**DOCUMENT EXCERPT:**
This Assistant is a demonstration project that showcases how to build a Retrieval-Augmented Generation (RAG) Assistant using a combination of open-source technologies, frameworks, and this fine-tuned Large Language Model. While focused on arXiv papers, this approach can be adapted to various business-specific use cases, illustrating its versatility.

The arXiv Assistant can be used in various ways, including:

  1. Querying scientific papers
  2. Summarizing research articles
  3. Extracting key information from papers
  4. Answering questions about specific research topics
  5. Assisting in literature reviews and research analysis

Table of Contents

  1. Project Structure
  2. Installation
  3. Usage
  4. Baseline Model
  5. Dataset Preparation
  6. Synthetic Data Generation
  7. Model Fine-tuning
  8. Evaluation
  9. Deployment
  10. Contributing
  11. License

Project Structure

arxiv-assistant-mistral-7b-finetuned/
├── baseline/
│   ├── arxiv_assistant_baseline.ipynb
│   ├── helpers.py
├── datasets/
│   ├── arxiv_dataset.ipynb
│   ├── process_arxiv_data.py
│   ├── checkpoint.json
│   ├── temp/
├── finetuning/
│   ├── lora_finetuning.py
│   ├── install-packages.sh
├── instruct_synthetic_dataset/
│   ├── arxiv_instruct_synthetic_dataset.ipynb
│   ├── utils.py
│   ├── synthetic_finetuning_data.jsonl
├── eval/
│   ├── model_eval_batch_inference.ipynb
│   ├── test-data-predictions-ref.jsonl
│   ├── eval_results.jsonl
│   ├── models/
├── deployment_endpoints/
│   ├── vllm_inference_server_ep.ipynb
│   ├── text_embedding_inference_ep.ipynb
├── .env
├── .env.example
├── README.md
├── requirements.txt
├── LICENSE

Installation

  1. Clone the repository:

    git clone https://github.com/amr-sheriff/arxiv-assistant-mistral-7b-finetuned.git
    cd arxiv-assistant-mistral-7b-finetuned
    
  2. Set up a virtual environment:

    python -m venv venv
    source venv/bin/activate
    
  3. Install the required packages:

    pip install -r requirements.txt
    
  4. Set up environment variables: Copy the .env.example file to .env and fill in the necessary API keys and paths.

**TASK LIST:**
• 1. Copy the part of the arXiv Assistant text between "2. Set up a" and "keys and paths.", inclusive.
• 2. Answer these questions from the arXiv Assistant text.
(a) What kind of papers is the Assistant focused on?
(b) In which folder is the file lora_finetuning.py found?
(c) Which file should be copied to .env when setting up environment variables?

**DATA EXTRACTS:**
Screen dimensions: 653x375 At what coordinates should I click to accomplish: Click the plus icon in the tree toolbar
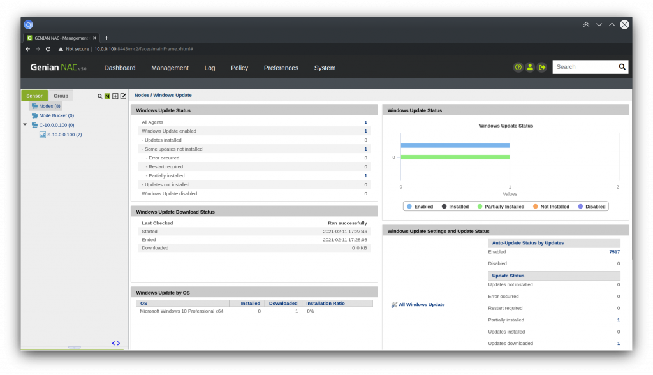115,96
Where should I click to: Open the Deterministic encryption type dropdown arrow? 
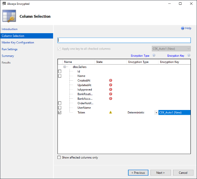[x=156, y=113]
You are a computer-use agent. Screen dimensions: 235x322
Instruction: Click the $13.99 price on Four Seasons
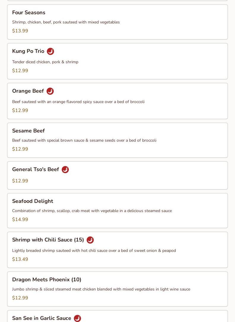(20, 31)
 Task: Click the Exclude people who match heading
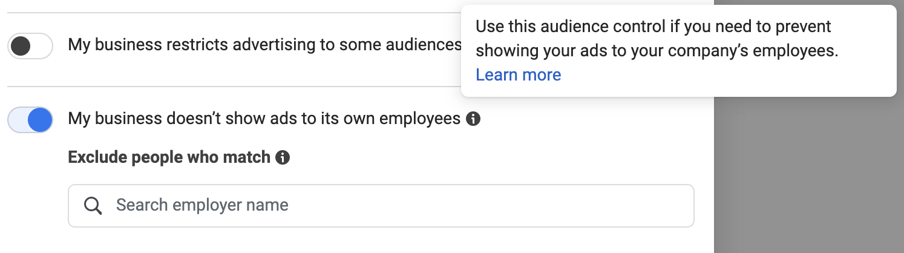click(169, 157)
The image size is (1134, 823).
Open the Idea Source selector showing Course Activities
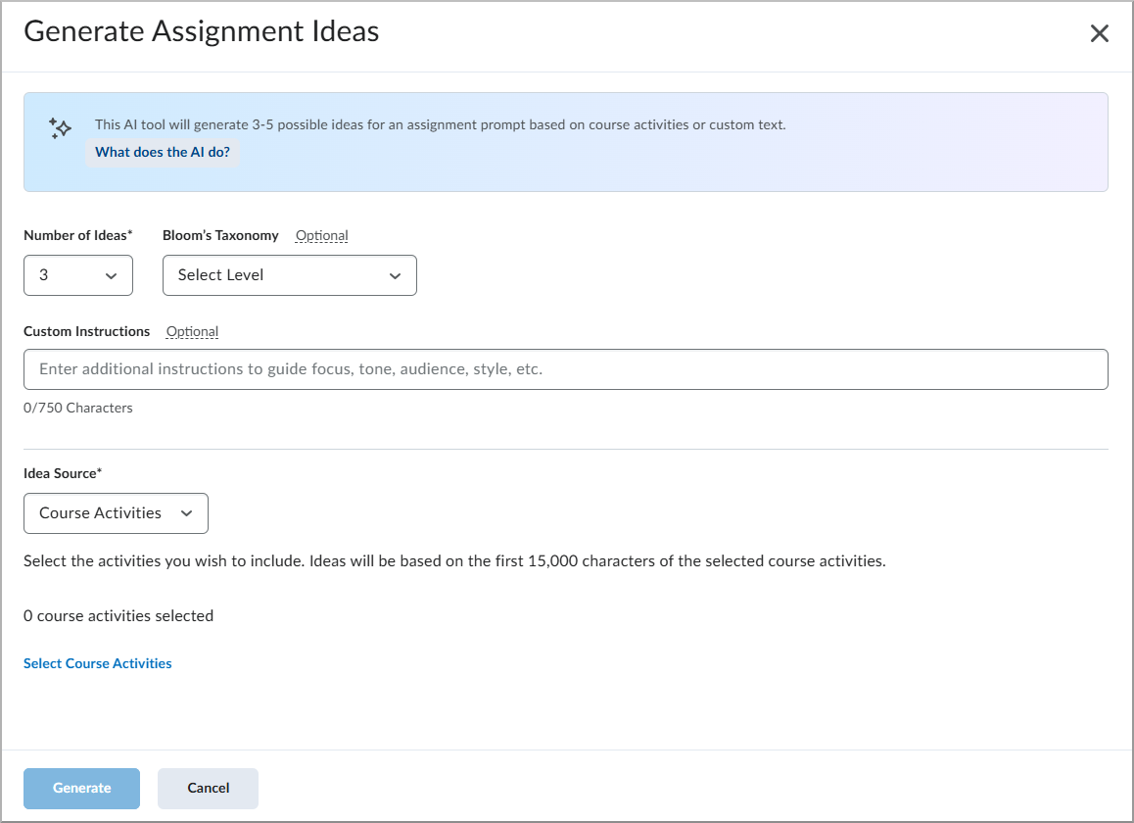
...
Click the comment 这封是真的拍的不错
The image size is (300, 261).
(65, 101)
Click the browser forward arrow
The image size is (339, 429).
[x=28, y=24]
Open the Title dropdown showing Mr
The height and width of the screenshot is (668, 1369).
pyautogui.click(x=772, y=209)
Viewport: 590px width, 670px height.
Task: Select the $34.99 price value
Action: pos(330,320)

**RESULTS IN ORDER:**
• 1.
2. Set up a virtual environment:

    python -m venv venv
    source venv/bin/activate
    
  3. Install the required packages:

    pip install -r requirements.txt
    
  4. Set up environment variables: Copy the .env.example file to .env and fill in the necessary API keys and paths.

• 2.
(a) arXiv papers
(b) finetuning/
(c) .env.example